The cover art is so scrumptious that I think it is enough to make anyone want the book. (Maybe to frame by your bed and pretend you're her?) But if you need to be convinced you want it, Homespun Light wrote a review and synopsis post that will make you want it even more (if you're like me).

Do you think I could get Lost Boy to let me read it to him?

Tuesday, March 03, 2009

Current Crochet Projects

I have a few crochet projects that I've been working on for a long time. But it seems that the only projects I can reliably finish are humanitarian aid ones. I decided to learn to crochet in 2004 when the church was collecting hand made leper bandages. My very first crochet project (which I finished!) was a leper bandage. In 2008 my ward made hats for newborns in countries where new babies have really low birthrates during Save the Children's Knit One Save One campaign. I crocheted four or five little hats. All my other projects are still undone, or were adjusted (an afghan turned into a scarf for a friend).

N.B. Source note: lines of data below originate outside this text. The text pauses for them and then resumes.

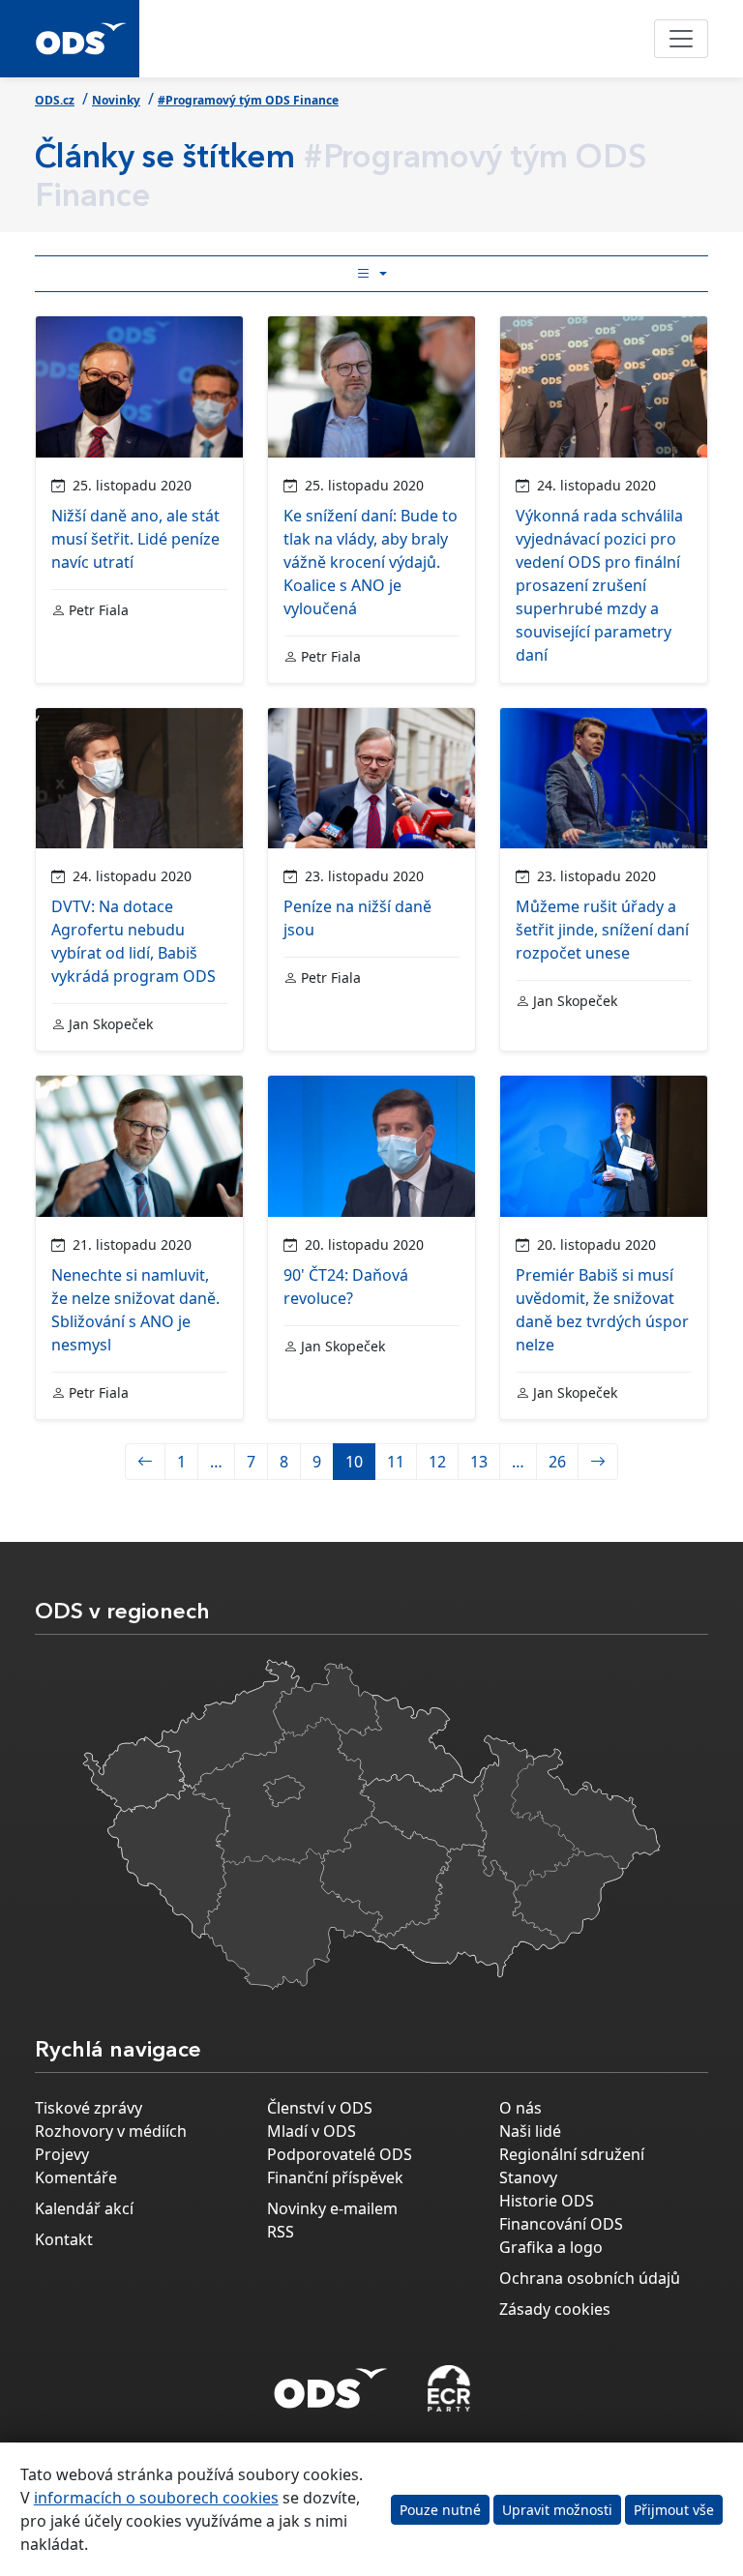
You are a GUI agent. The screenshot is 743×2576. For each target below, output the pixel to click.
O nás (520, 2107)
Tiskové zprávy (88, 2107)
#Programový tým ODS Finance (248, 100)
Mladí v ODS (311, 2131)
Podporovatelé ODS (339, 2154)
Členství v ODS (319, 2107)
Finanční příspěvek (335, 2177)
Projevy (62, 2154)
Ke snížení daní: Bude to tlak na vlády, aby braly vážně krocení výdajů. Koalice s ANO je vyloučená (370, 562)
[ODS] (331, 2382)
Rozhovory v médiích (111, 2131)
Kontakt (64, 2239)
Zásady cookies (554, 2309)
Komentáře (76, 2177)
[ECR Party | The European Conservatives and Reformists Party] (448, 2388)
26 (557, 1461)
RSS (280, 2231)
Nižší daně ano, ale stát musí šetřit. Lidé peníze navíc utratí (135, 539)
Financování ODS (561, 2224)
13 (479, 1461)
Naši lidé (530, 2131)
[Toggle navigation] (681, 38)
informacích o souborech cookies (156, 2497)
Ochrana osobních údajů (589, 2278)
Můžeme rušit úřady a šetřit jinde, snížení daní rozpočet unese (602, 929)
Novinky (116, 100)
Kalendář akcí (84, 2208)
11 (395, 1461)
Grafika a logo (551, 2247)
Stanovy (528, 2177)
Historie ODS (546, 2200)
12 (437, 1461)
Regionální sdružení (571, 2154)
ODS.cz (54, 100)
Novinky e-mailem (332, 2208)
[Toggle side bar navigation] (371, 273)
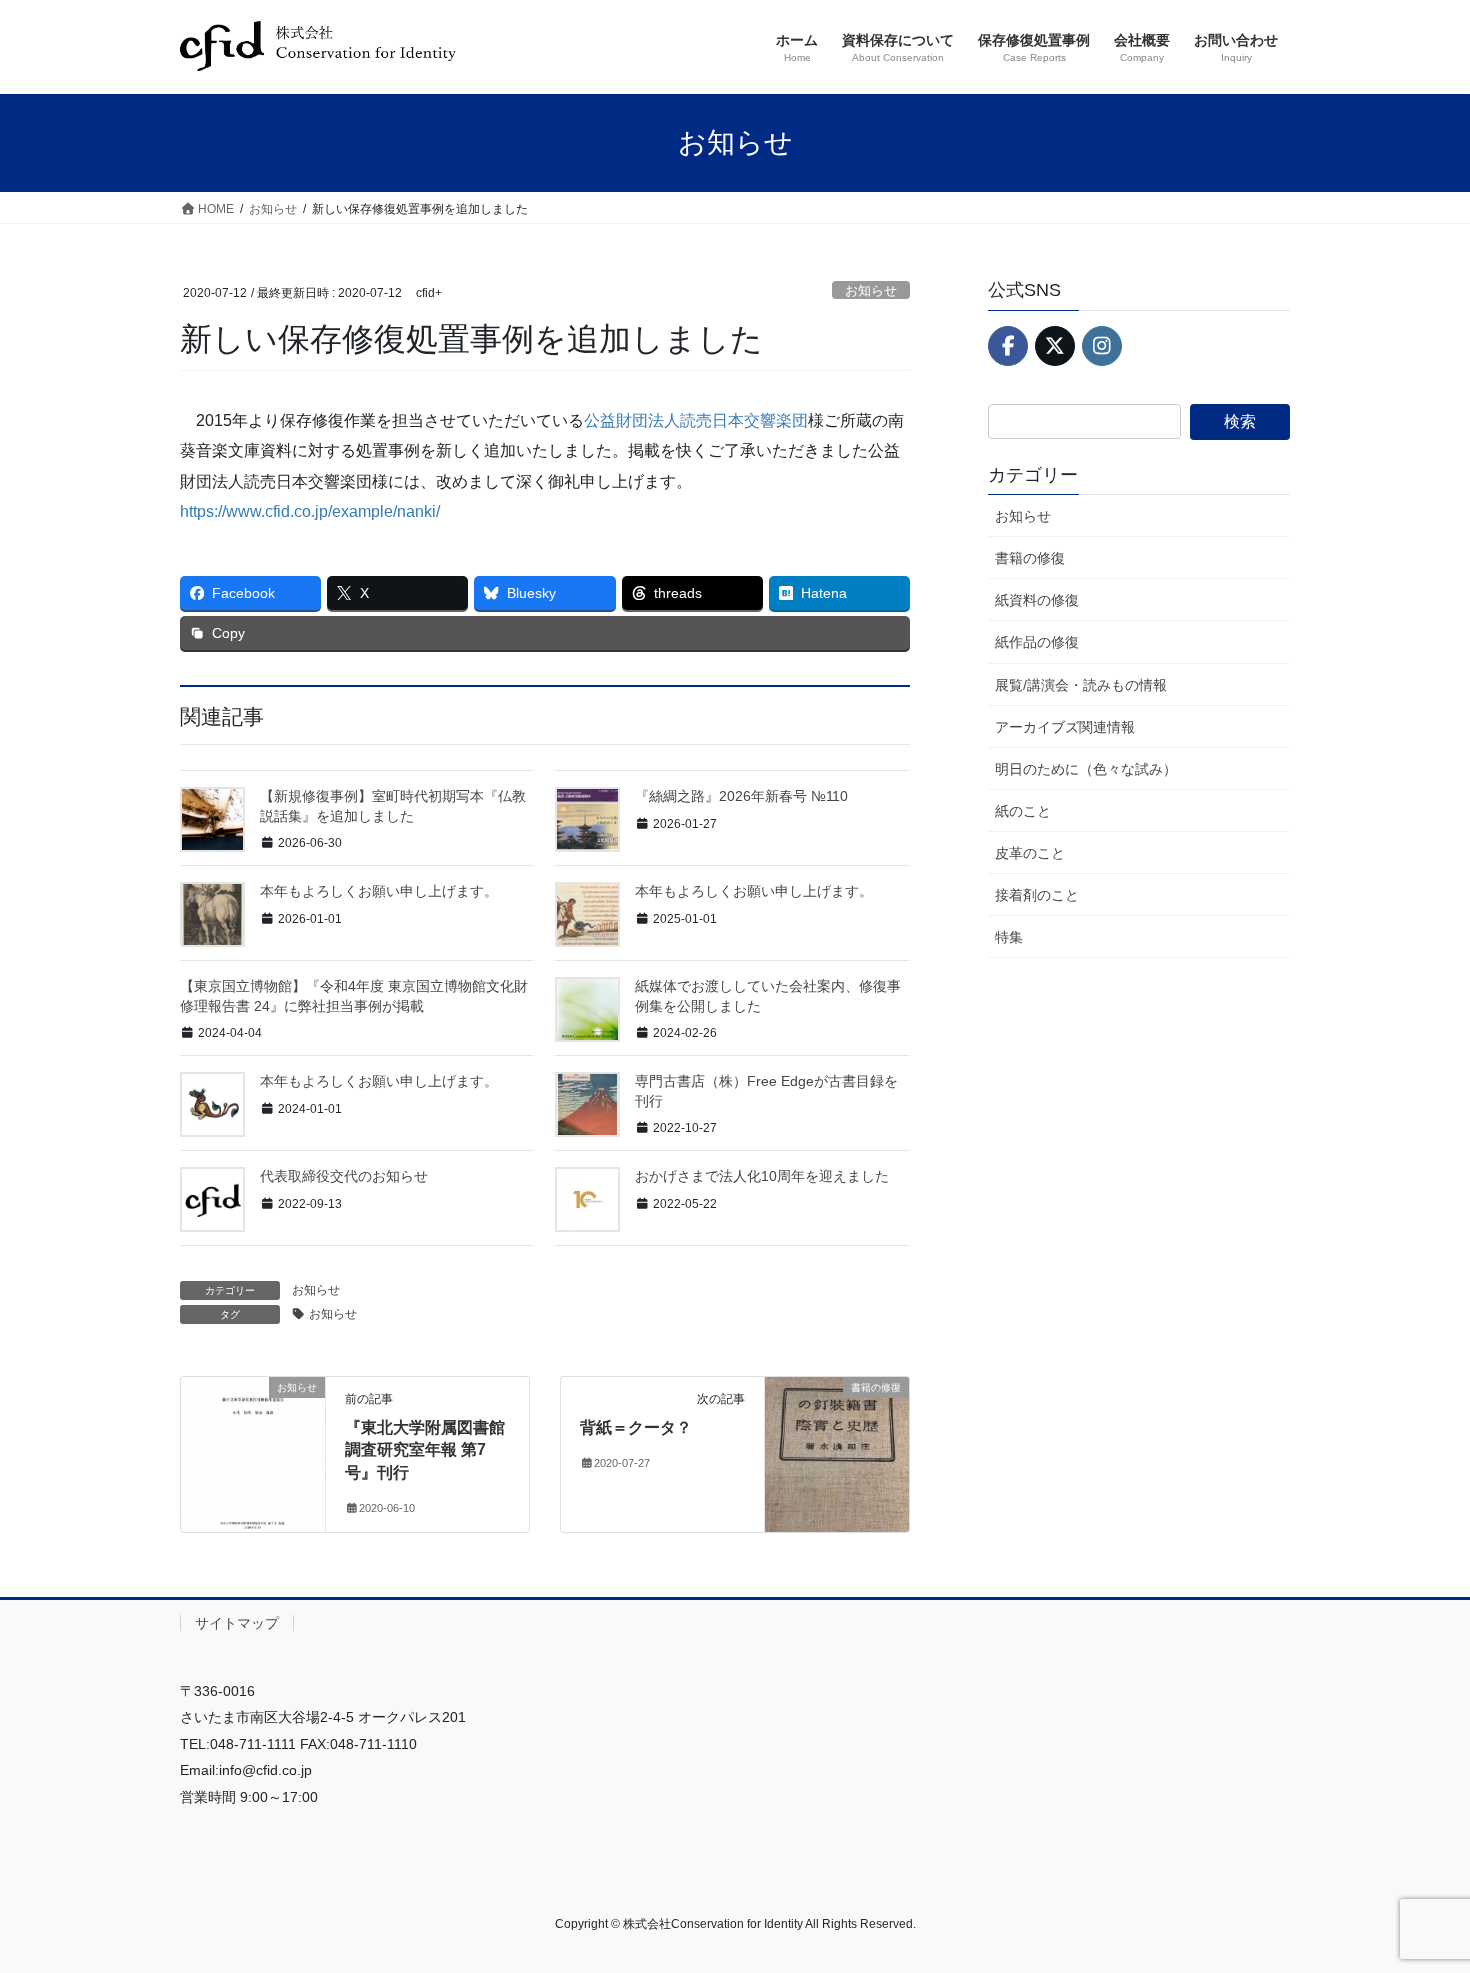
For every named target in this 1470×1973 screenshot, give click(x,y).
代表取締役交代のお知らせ (344, 1176)
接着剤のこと (1037, 895)
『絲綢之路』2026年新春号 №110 (741, 796)
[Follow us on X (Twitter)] (1055, 346)
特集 (1009, 937)
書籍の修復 (1030, 558)
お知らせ (871, 290)
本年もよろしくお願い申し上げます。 (379, 891)
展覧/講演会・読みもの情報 (1081, 685)
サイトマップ (237, 1623)
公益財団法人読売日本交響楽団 (696, 420)
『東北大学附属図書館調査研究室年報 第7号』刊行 (425, 1450)
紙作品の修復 (1037, 642)
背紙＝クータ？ (636, 1427)
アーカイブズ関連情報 (1065, 727)
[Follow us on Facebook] (1008, 346)
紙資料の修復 (1037, 600)
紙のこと (1023, 811)
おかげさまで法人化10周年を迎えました (762, 1176)
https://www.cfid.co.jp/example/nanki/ (310, 511)
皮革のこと (1030, 853)
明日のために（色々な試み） (1086, 769)
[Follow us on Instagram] (1102, 346)
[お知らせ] (253, 1450)
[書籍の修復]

Since I now know how to crochet little hats, I started to make one for a friend's brand new baby. But since Baby M. isn't underweight I decided to experiment with adjusting the "recipe" to make a bigger hat. I think I made it too big. The project is temporarily suspended until I find out how big around Baby M.'s head is so I can decide whether to go ahead, or to go back.

Meanwhile, I picked up a long abandoned project and made it past the spot where I've been stuck for the past year. I can tell that my skill has improved since I last worked on this project. I can even count stitches now! (Except when I'm talking or listenining.)